Concerning the run \(\langle d_2, \dots , d_6\rangle\), \(d_2\) gets assigned “System started”, \(d_3\) gets assigned “Warning 1”, \(d_5\) gets assigned “Warning solved”, and \(d_6\) gets assigned “State 1”. The others are assigned \(\bot\) as the activity.

Filtering Runs

So far, instances that are associated with a run are assigned activities. However, some instances are assigned \(\bot\) as activity. Instances assigned with this activity do not provide value for our analysis. Therefore, we filter them out.

Definition 6

(Filtering runs) Let \(D\subseteq {\mathcal {U}}_{vd}\) be a set of vehicle data, and \(D_{run}\) and \(\sigma _{run}=\langle d_1, \dots , d_n\rangle\) be as introduced before. \(D_{run}^{filer}=\{d\in D_{run} \mid \pi _{act}(d)\ne \bot \}\) is the data associated with a run that has not \(\bot\) assigned as activity. \(\sigma _{run}^{filter}\) the sequential representation of \(D_{run}^{filter}\) sorted from earliest to latest.

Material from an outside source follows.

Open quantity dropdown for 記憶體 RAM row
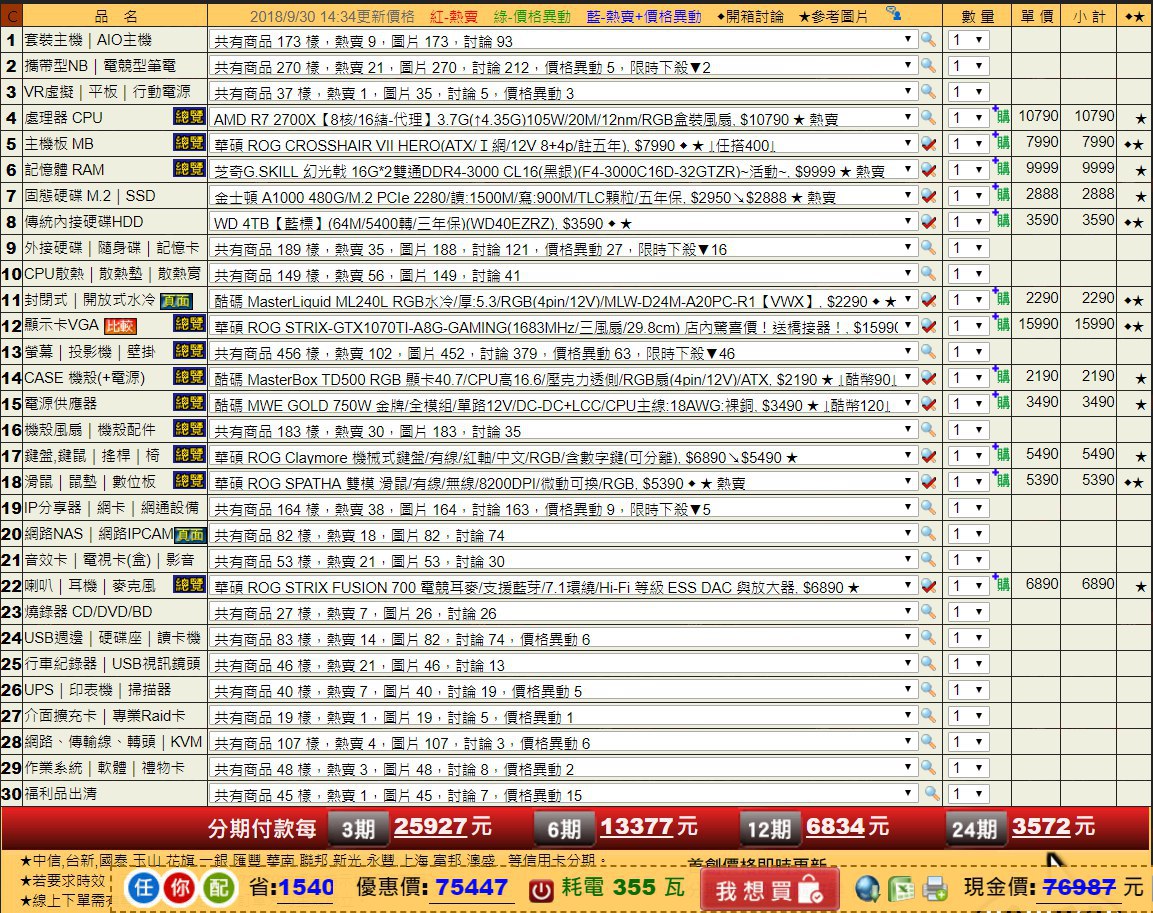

Based on the run \(\langle d_2, \dots , d_6\rangle\), the filtered run is \(\langle d_2, d_3, d_5, d_6\rangle\). The run \(\langle d_8, d_9, d_{10}\rangle\) is reduced to \(\langle d_8, d_{10}\rangle\).

Transformation

In the last step, we transform the vehicle data into an event log. To do so, we focus on vehicle data of a filtered run.

Definition 7

(Transformation) Let \(D\subseteq {\mathcal {U}}_{vd}\) be a set of vehicle data, \(L\subseteq {\mathcal {U}}_{ev}\) be an event log, and \(D_{run}^{filter}\) and \(\sigma _{run}^{filter}=\langle d_1, \dots , d_n\rangle\) be as previously introduced. There exists a function \(trans: D_{run}^{filter}\rightarrow L\) that maps each element of \(D_{run}^{filter}\), \(d\in D_{run}^{filter}\), to an event, \(e\in L\), such that the following holds:

  • \(trans(\pi _{run}(d))=\pi _{case}(e)\)

  • \(trans(\pi _{act}(d))=\pi _{act}(e)\)

  • \(trans(\pi _{time}(d))=\pi _{time}(e)\)

Concerning our previously introduced example vehicle data, the transformed event log is shown in Table 3.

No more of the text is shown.